What is being asked: Rewrite the listing below, changing every instance of "Screen dimensions" to "Screen size" and leaving everything else unchanged. Omit the pictures from your version.

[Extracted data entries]
%%
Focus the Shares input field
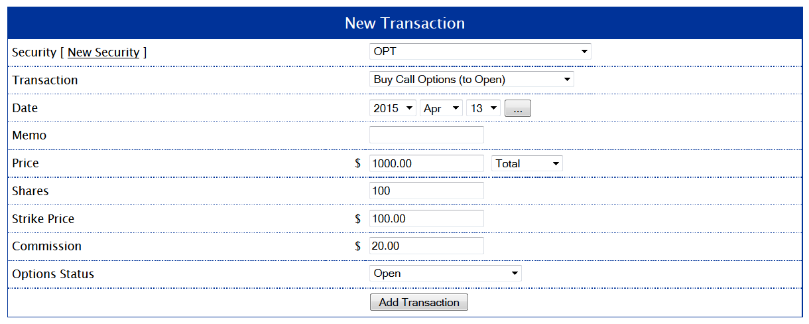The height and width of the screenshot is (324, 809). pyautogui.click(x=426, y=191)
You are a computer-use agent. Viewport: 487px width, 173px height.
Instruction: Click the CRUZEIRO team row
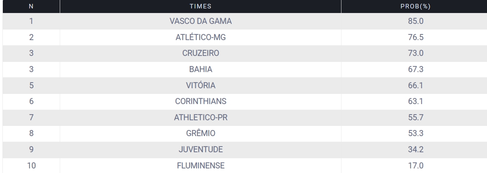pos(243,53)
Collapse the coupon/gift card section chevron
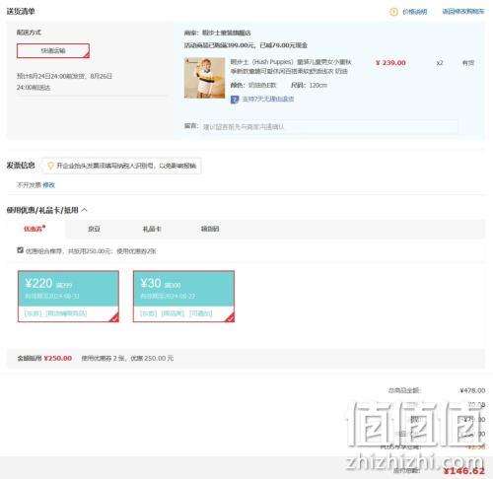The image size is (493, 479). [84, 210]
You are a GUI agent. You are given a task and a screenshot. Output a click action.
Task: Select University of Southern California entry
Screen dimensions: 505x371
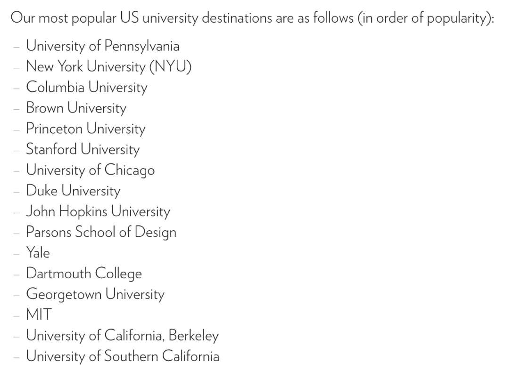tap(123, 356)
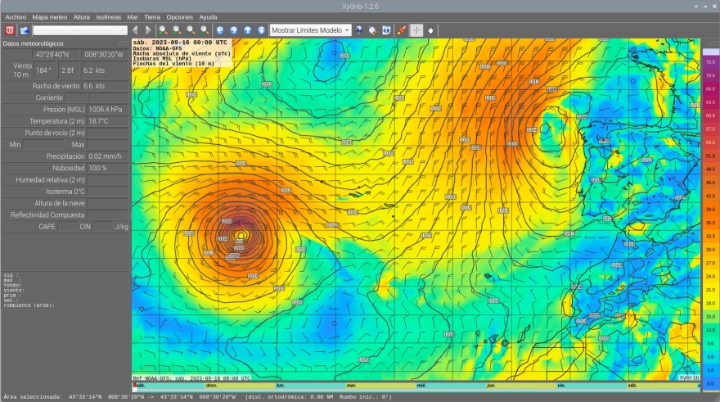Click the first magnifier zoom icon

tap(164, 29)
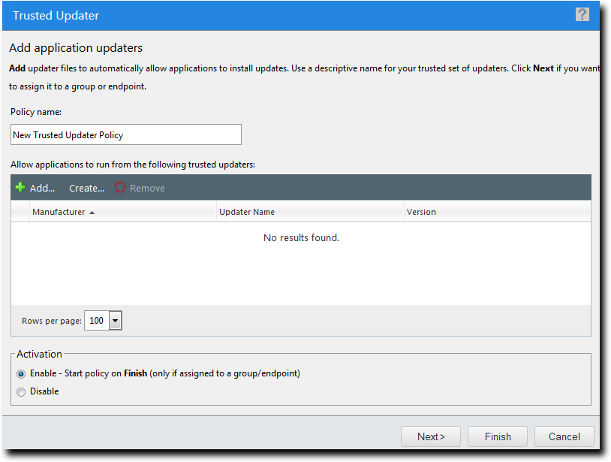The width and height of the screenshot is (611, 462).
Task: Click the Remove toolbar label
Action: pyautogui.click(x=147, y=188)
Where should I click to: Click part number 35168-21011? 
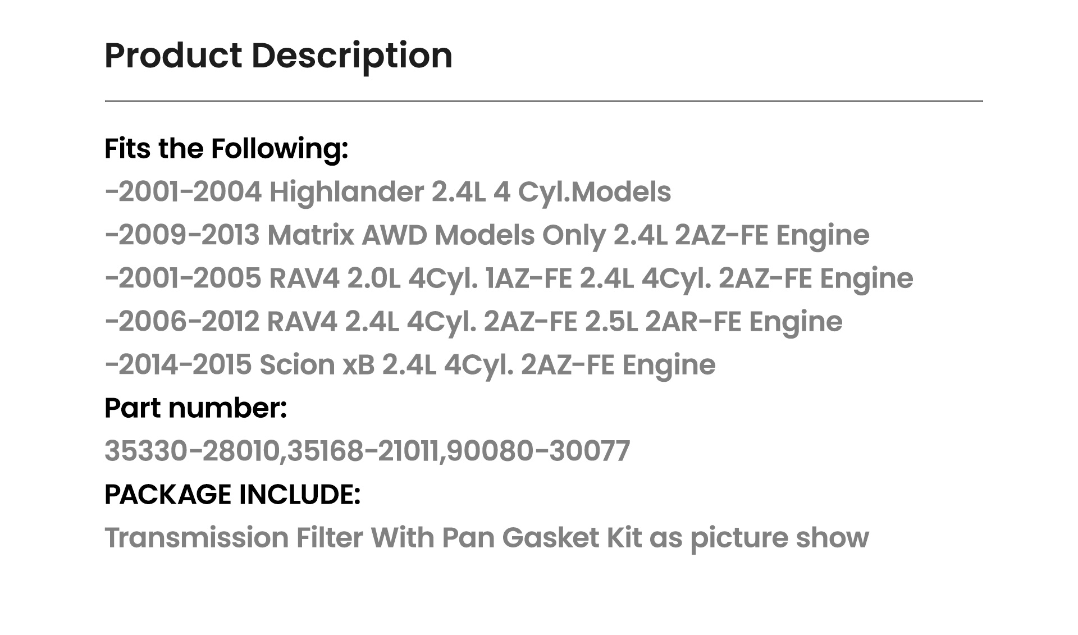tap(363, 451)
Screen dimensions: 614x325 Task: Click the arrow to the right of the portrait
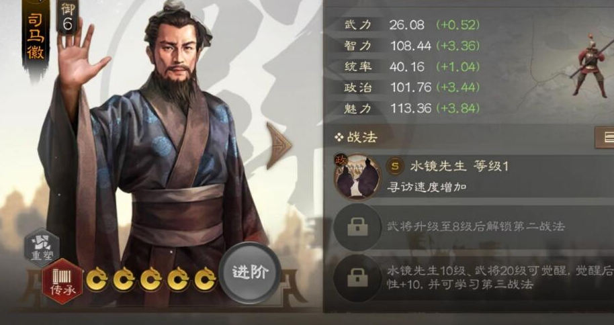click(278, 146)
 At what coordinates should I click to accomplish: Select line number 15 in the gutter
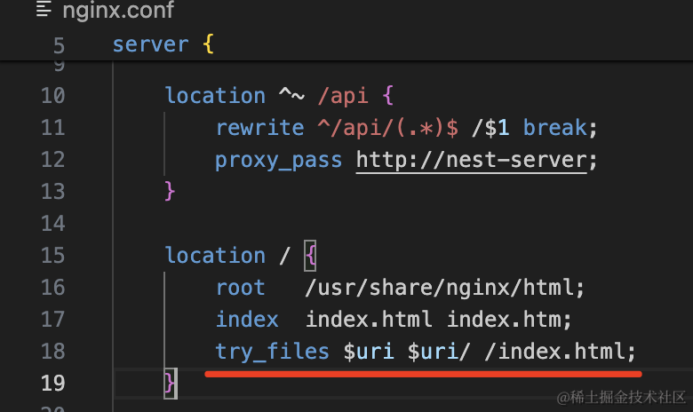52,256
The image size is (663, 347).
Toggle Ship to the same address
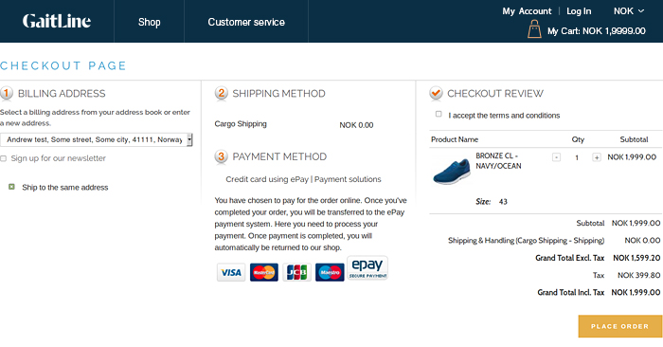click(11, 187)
%%
Full solution:
Focus the Shares input field
The height and width of the screenshot is (324, 809). pyautogui.click(x=426, y=191)
You are a computer-use agent. Viewport: 487px width, 173px height.
Instruction: Click the CRUZEIRO team row
pos(243,53)
Collapse the coupon/gift card section chevron
The image size is (493, 479). [84, 210]
You are a GUI agent. You are given a task and a screenshot. Output a click action.
Task: Select University of Southern California entry
Screen size: 505x371
tap(123, 356)
Click the first magnifier zoom icon

tap(164, 29)
The width and height of the screenshot is (611, 462).
Task: Click the Remove toolbar label
Action: pyautogui.click(x=147, y=188)
Where should I click to: Click part number 35168-21011? 
tap(363, 451)
Screen size: 614x325 Task: Click the arrow to the right of the portrait
click(278, 146)
 At what coordinates should I click to accomplish: Select line number 15 in the gutter
52,256
The image size is (663, 347).
Toggle Ship to the same address
click(11, 187)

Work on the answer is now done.